Average F1 score: 0.610
Evaluate model using out sample data (Held out human-coded data)#
test_X = test_df[['Q_en','A_en']]
test_y = test_df[code_variable]
f1_metric = evaluation.get_metric('f1_score')
f1_score = iqual_model.score(test_X,test_y,scoring_function=f1_metric)
print(f"Out-sample F1-score: {f1_score:.3f}")
Out-sample F1-score: 0.636
Predict labels for unannotated data#
uncoded_df[code_variable+'_pred'] = iqual_model.predict(uncoded_df[['Q_en','A_en']])

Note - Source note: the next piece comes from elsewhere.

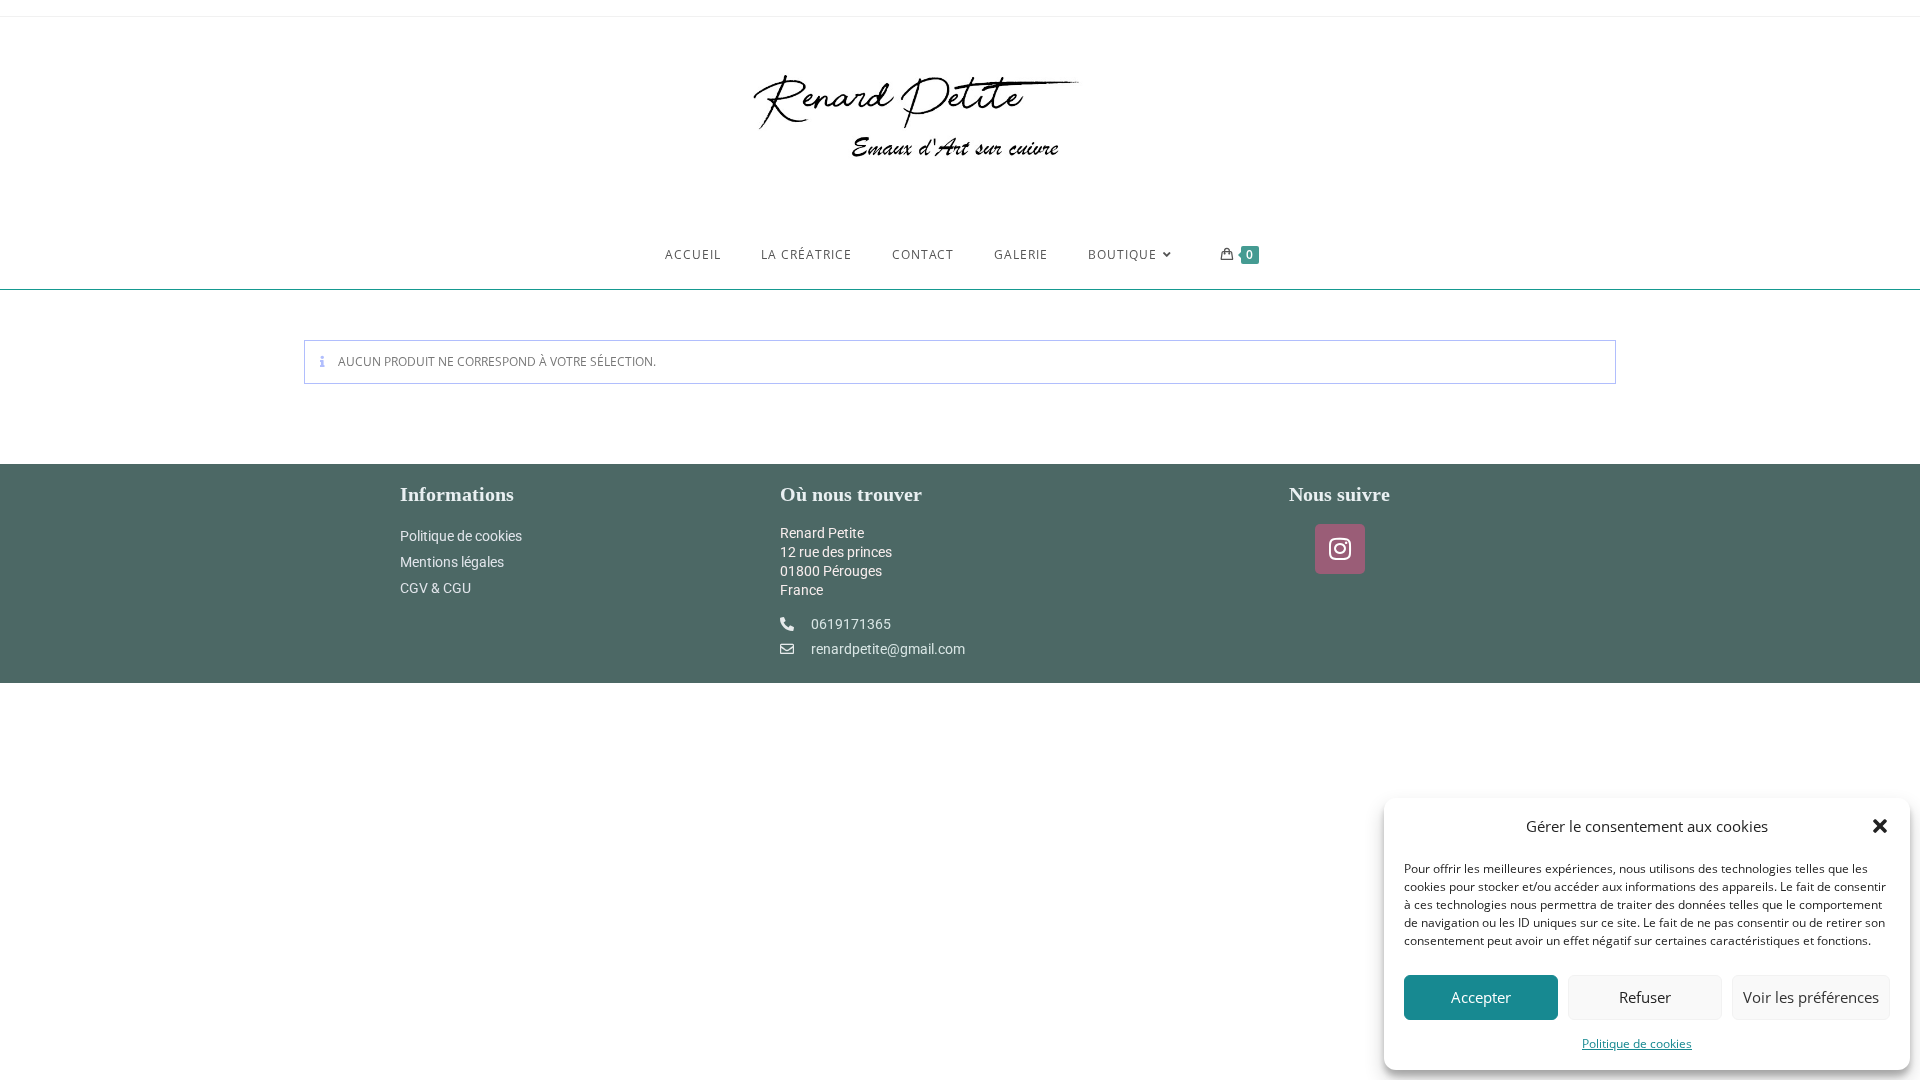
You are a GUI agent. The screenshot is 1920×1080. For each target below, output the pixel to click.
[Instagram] (1340, 549)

uncoded_df[code_variable+"_pred"].hist(figsize=(3,3),bins=3)
<AxesSubplot:>
Examples for positive predictions#
for idx, row in uncoded_df.loc[(uncoded_df[code_variable+"_pred"]==1),['Q_en','A_en']].sample(3).iterrows():
print("Q: ",row['Q_en'],"\n","A: ", row['A_en'],sep='')
print()
Q: ok Teach your daughter till SSC. But what kind of work do you expect to do after finishing your studies?
A: think If there is a proposal, I will marry. If the girl does not want to marry. Will work. Then I will allow the job.
Q: Your daughter is now studying in higher secondary. What kind of work do you expect him to finish his studies?
A: When she goes to her in-laws house, she will do what her husband does.
Q: He tells us that he has hopes and dreams about his children.
A: I will marry the girls beautifully after seeing good boys. And let the boys study, that's all.